▶ _Exercise data_:
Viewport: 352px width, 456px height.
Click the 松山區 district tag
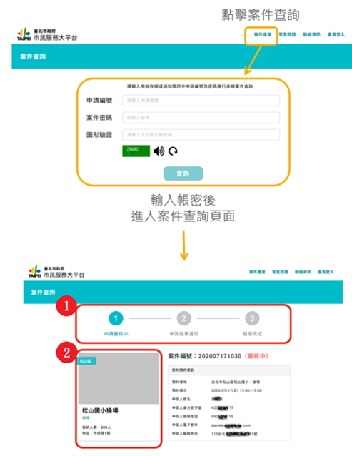86,361
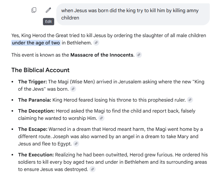Click 'The Biblical Account' heading
Screen dimensions: 211x178
40,70
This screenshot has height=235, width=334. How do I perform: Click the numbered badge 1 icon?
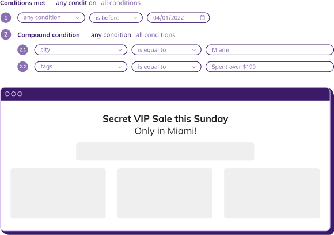(x=6, y=18)
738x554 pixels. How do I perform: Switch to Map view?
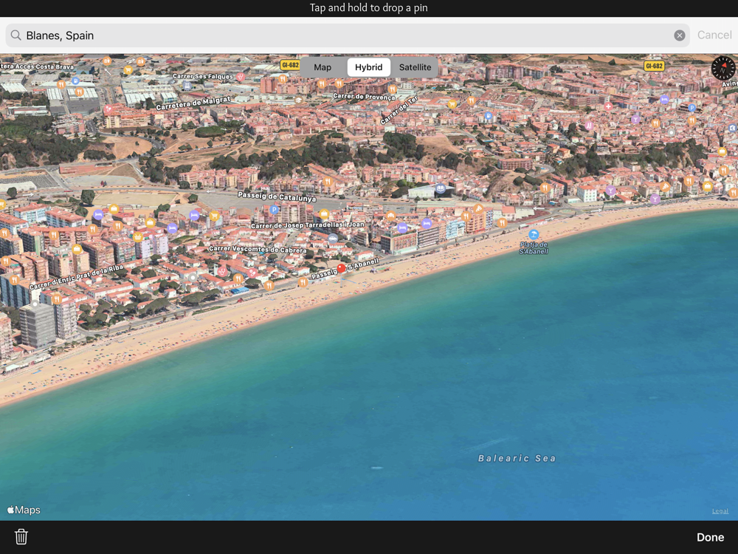point(323,67)
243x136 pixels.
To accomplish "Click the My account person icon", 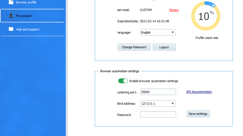I will [11, 16].
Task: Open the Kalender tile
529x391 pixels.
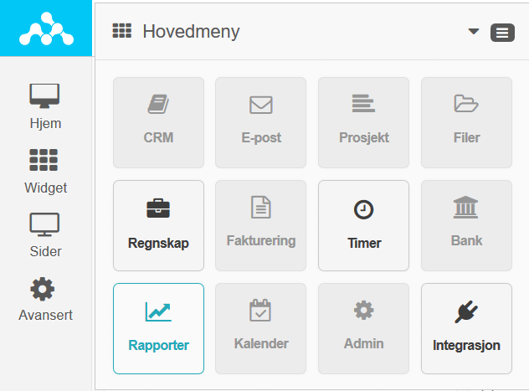Action: pyautogui.click(x=261, y=328)
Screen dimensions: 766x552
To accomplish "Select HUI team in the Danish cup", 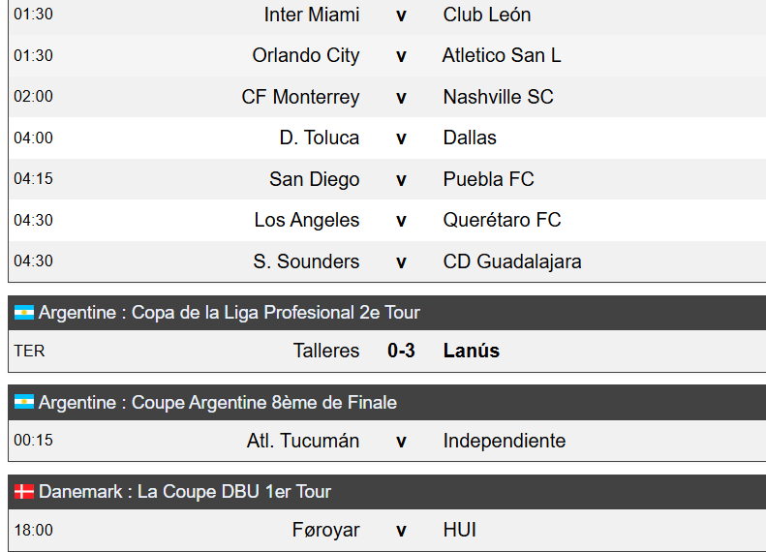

▶ _Exercise goal_:
Shift every coordinate in the answers by adding 76 to it, and write out again all lines of the data from the line containing "Task: Open the Kalender tile" through the end of the data, inclusive, with everything else in those lines unchanged. Leave the pictures out.

▶ _Task output_:
Task: Open the Kalender tile
529x391 pixels.
Action: pyautogui.click(x=337, y=404)
Screen dimensions: 766x552
To accomplish "Select HUI team in the Danish cup", 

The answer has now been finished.